## What is needed
Copy the rows word for word, starting at the line containing "Viewport: 1034px width, 470px height." and ending at the last row.

>> START Dataset records

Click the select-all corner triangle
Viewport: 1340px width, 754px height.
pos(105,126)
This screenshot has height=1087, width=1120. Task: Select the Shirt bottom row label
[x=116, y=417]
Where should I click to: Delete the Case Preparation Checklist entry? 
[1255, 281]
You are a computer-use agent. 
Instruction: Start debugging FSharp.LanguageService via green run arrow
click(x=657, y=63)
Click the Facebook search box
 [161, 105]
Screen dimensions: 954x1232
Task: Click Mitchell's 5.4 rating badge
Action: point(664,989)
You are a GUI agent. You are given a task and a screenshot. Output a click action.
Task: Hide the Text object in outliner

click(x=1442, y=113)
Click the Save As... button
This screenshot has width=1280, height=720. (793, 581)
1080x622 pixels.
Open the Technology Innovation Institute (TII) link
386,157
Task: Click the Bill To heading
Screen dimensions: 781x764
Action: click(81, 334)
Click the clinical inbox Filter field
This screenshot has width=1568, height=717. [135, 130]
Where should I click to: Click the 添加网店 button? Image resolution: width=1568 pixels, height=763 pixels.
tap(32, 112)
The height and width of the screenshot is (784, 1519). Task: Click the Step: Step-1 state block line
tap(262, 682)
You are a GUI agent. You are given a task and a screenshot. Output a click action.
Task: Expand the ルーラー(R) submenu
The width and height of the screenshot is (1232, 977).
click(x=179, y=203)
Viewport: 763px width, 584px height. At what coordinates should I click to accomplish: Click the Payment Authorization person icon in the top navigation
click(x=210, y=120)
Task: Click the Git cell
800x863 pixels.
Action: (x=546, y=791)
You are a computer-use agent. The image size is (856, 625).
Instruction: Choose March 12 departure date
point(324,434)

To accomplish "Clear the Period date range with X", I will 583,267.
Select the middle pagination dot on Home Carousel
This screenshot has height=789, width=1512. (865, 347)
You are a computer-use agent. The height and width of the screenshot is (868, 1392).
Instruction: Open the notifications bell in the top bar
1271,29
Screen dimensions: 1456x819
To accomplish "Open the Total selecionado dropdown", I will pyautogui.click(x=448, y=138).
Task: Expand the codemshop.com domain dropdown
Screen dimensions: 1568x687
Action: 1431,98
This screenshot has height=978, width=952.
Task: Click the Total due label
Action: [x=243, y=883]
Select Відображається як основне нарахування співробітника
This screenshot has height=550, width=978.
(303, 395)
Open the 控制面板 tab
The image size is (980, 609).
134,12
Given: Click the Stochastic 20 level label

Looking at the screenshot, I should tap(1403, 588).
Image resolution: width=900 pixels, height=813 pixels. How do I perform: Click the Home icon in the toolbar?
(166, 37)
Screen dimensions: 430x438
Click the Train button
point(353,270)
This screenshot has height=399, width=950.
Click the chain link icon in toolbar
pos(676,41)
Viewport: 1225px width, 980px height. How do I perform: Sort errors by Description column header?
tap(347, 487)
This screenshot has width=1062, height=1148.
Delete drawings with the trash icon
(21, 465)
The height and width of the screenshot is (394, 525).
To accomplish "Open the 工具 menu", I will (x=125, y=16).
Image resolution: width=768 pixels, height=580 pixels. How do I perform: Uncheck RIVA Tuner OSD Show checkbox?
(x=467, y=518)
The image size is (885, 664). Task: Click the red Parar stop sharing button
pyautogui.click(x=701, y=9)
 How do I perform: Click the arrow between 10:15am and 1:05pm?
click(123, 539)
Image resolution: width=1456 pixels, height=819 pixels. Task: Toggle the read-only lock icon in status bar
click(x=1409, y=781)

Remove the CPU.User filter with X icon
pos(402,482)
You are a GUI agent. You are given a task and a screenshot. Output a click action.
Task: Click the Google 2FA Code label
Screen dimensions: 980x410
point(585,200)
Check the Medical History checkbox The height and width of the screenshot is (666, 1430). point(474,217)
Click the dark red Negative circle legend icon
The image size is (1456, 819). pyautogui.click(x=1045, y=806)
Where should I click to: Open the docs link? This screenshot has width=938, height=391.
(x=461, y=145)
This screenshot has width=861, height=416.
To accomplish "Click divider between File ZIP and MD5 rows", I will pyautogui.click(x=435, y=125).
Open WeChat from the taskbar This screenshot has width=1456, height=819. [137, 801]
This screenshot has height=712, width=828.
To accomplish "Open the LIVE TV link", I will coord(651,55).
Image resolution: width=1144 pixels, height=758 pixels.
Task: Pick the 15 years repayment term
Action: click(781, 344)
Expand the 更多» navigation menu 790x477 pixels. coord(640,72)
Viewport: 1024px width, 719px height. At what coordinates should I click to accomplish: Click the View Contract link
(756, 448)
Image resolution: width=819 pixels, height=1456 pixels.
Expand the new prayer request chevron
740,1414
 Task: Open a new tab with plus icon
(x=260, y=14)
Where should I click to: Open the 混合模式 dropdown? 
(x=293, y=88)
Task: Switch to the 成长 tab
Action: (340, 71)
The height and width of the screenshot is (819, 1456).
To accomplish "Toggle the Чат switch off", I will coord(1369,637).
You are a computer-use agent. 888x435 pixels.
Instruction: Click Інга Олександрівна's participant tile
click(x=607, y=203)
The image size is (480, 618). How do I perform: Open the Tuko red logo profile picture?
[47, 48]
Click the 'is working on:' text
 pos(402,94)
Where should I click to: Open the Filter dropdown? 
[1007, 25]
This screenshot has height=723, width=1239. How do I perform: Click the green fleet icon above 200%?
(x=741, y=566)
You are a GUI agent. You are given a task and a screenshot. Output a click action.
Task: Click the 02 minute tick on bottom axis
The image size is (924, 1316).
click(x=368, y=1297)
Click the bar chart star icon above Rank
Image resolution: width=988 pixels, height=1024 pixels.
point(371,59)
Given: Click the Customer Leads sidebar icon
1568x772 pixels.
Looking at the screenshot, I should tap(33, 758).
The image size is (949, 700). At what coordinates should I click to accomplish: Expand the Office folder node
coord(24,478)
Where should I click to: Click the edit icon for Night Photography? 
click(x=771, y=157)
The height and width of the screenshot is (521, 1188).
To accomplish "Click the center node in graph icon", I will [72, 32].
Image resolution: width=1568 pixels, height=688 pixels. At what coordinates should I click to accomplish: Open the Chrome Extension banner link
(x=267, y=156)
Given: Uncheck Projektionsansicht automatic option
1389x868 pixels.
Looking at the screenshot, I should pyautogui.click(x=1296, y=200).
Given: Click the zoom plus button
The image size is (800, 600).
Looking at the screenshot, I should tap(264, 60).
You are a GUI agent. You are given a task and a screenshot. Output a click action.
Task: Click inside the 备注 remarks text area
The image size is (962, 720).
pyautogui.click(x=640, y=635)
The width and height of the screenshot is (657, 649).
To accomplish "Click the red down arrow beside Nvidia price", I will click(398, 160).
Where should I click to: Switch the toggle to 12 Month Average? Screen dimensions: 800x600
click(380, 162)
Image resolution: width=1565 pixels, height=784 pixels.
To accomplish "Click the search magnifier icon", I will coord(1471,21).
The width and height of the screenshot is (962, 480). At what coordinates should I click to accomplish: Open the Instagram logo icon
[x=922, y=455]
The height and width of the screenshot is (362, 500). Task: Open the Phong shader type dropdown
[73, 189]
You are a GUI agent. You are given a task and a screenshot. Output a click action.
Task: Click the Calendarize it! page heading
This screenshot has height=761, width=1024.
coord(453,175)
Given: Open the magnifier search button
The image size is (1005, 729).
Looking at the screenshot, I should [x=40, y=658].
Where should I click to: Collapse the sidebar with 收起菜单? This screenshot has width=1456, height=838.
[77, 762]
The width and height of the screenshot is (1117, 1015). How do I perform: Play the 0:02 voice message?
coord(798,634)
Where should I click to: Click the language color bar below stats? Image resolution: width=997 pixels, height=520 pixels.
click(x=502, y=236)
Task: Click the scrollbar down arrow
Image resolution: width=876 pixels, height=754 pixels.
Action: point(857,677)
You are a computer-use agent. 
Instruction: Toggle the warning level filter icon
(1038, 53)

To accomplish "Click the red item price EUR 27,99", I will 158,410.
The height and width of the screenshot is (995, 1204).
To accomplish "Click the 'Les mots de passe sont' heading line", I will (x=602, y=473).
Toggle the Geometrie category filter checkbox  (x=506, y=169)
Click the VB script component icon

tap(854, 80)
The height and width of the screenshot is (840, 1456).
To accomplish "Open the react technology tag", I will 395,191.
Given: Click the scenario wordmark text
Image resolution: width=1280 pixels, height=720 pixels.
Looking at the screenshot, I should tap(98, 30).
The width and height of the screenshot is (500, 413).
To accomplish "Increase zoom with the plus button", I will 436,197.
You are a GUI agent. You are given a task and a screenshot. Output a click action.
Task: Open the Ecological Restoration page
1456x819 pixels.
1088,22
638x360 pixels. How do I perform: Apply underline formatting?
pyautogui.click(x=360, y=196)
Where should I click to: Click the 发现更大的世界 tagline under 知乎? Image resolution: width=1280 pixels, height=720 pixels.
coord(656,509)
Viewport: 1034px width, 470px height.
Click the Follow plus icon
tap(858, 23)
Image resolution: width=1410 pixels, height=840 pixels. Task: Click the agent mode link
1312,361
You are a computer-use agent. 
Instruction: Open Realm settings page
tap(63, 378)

>> END Dataset records

## Response
Viewport: 1034px width, 470px height.
Click the Follow plus icon
tap(858, 23)
Image resolution: width=1410 pixels, height=840 pixels. Task: Click the agent mode link
1312,361
You are a computer-use agent. 
Instruction: Open Realm settings page
tap(63, 378)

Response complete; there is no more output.